Nunca havia se submetido na vida e não era agora que ia esmolar um pouco de comida, principalmente porque até sabia que podia conseguir, mas antes tinha que ser esnobado, olhado de banda, humilhado até por gente sem ser melhor do que ele em nada. E mesmo faminto prosseguiu oferecendo seu amigo à venda, agora dizendo os reais motivos de ter que vendê-lo a qualquer custo.
Mas não teve jeito. Já perto da tarde, com a feira já encerrada, catou pelos cantos umas frutas e verduras caídas no chão, foi juntando o que encontrava e colocando tudo num saquinho. Depois disso seguiu pela estrada, retornando à casa, sem ter conseguido o remédio do pai.
Chegou o pai estava dormindo. A mãe perguntou o que levava no saco e ele entregou os produtos catados na feira. E foi um sorriso só no rosto da pobre mulher, que correu pra cozinha preparar uma sopa.

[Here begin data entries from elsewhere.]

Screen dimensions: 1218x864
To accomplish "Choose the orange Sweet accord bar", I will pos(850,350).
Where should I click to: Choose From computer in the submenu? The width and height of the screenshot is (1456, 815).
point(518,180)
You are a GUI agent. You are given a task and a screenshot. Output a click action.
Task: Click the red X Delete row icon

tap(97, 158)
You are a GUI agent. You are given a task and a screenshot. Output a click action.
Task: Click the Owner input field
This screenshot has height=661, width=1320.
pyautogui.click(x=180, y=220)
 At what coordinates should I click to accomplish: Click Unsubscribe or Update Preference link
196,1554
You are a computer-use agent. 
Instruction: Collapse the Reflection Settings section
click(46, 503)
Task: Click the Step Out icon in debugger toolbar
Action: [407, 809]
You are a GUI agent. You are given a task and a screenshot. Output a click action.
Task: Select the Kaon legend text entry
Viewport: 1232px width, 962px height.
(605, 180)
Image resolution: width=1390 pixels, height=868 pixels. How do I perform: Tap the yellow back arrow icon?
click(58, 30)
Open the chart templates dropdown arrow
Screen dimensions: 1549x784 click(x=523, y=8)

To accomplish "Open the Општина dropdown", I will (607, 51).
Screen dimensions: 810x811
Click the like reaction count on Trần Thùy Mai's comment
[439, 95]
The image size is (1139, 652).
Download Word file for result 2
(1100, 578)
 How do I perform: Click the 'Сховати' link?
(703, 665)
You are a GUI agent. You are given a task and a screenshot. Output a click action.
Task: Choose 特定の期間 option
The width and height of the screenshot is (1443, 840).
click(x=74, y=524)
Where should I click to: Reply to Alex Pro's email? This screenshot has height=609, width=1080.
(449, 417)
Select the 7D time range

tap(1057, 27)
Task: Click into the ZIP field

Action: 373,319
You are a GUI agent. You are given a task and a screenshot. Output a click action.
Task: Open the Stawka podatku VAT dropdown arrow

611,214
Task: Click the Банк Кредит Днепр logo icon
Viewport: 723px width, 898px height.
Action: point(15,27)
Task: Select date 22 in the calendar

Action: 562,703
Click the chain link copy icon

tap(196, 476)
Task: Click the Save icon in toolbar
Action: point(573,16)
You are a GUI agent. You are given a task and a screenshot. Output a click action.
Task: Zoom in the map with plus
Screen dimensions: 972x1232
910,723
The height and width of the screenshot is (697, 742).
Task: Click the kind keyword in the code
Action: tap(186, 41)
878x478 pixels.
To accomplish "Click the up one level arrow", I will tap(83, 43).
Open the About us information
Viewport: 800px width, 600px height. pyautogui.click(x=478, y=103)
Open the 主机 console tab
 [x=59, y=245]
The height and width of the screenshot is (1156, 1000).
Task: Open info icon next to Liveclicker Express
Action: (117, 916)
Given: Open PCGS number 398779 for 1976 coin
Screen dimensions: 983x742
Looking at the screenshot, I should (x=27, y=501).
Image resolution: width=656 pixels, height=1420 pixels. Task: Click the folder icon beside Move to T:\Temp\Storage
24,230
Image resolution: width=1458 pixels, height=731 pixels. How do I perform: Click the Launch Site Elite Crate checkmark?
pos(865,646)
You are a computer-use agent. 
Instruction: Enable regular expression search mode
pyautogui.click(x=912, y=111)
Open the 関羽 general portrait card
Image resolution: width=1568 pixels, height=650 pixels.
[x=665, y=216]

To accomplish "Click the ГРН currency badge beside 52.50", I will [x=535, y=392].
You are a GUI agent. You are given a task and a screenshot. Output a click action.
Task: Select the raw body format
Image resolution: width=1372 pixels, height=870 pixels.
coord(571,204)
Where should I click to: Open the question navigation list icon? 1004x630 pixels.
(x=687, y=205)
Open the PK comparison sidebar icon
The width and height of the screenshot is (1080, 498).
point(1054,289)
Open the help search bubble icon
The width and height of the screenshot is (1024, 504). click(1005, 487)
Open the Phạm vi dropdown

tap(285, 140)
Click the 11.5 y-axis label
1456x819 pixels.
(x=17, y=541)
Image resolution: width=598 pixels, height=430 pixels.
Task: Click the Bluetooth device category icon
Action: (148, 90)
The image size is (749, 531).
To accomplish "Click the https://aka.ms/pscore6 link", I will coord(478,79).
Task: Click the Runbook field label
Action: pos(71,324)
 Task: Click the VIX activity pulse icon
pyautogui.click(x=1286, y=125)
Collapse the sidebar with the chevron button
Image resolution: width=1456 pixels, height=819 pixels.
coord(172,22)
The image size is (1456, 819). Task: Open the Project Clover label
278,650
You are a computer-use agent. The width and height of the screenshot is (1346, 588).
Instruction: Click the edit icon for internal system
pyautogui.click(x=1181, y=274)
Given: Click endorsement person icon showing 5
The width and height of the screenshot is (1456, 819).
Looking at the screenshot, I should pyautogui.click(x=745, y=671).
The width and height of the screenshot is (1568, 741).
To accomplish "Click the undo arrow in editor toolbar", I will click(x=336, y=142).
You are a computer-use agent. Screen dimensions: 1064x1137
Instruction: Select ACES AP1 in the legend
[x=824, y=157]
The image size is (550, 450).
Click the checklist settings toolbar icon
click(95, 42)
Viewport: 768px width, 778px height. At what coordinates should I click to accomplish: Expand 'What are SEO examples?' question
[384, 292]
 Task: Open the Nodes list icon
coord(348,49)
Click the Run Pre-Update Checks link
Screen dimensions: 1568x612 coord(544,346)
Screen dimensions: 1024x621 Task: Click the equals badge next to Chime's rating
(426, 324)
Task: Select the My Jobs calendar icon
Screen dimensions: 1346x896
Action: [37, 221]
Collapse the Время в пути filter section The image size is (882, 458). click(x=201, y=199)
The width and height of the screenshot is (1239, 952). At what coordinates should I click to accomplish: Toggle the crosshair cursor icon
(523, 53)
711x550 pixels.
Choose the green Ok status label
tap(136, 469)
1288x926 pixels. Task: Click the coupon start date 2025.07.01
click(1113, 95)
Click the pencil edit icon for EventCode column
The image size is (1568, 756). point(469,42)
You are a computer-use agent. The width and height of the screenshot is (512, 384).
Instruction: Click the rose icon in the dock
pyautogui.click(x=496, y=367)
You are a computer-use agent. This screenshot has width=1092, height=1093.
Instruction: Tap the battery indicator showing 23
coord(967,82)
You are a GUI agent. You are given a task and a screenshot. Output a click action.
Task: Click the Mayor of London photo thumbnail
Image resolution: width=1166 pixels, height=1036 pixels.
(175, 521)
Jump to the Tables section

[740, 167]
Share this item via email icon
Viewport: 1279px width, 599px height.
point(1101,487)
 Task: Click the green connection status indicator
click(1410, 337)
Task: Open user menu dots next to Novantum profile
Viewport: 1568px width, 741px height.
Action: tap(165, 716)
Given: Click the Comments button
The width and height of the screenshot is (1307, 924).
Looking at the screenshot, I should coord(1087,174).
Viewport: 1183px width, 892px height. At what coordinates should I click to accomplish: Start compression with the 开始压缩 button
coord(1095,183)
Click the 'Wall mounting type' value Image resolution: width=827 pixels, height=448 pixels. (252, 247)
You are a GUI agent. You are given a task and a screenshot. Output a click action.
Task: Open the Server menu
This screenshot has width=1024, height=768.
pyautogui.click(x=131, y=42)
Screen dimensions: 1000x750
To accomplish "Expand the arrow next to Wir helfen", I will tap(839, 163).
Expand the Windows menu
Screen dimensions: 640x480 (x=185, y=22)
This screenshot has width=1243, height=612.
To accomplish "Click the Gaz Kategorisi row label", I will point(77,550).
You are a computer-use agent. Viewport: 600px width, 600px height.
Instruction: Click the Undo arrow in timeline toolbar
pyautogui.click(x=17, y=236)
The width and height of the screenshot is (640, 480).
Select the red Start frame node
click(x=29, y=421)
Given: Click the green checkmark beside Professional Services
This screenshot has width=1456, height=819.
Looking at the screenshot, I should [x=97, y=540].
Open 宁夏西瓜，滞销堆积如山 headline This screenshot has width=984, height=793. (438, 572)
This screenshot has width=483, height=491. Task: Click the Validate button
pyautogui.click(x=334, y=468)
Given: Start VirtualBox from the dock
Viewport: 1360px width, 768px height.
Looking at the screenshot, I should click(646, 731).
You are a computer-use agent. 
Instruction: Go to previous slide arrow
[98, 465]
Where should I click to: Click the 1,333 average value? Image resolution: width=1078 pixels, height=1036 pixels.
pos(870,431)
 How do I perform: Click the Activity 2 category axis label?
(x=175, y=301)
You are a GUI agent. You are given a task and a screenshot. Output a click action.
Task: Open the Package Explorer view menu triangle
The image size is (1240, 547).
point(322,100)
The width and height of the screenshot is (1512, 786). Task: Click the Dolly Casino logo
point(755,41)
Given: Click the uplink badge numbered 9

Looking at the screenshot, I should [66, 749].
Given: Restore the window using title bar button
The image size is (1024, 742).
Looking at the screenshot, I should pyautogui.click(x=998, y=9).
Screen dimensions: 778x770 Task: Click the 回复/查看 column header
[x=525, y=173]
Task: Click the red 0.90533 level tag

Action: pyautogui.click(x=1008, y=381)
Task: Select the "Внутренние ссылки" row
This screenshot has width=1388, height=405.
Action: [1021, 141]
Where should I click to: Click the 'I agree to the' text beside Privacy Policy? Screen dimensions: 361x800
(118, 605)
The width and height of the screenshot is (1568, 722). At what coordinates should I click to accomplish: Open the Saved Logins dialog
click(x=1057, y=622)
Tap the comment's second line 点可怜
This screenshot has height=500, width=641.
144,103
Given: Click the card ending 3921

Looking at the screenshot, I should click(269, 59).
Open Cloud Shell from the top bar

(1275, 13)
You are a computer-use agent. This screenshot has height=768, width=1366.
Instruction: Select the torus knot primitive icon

Assim que o marido acordou, antes de falar que não teve jeito de arrumar o remédio, ela foi colocando colheradas de sopa na sua boca. Engoliu dois pratos e não demorou muito levantou dizendo que não sentia mais dor nenhuma, já estava bom.
Ora, remédio algum ia curar a dor da fome. Era fome a doença do homem.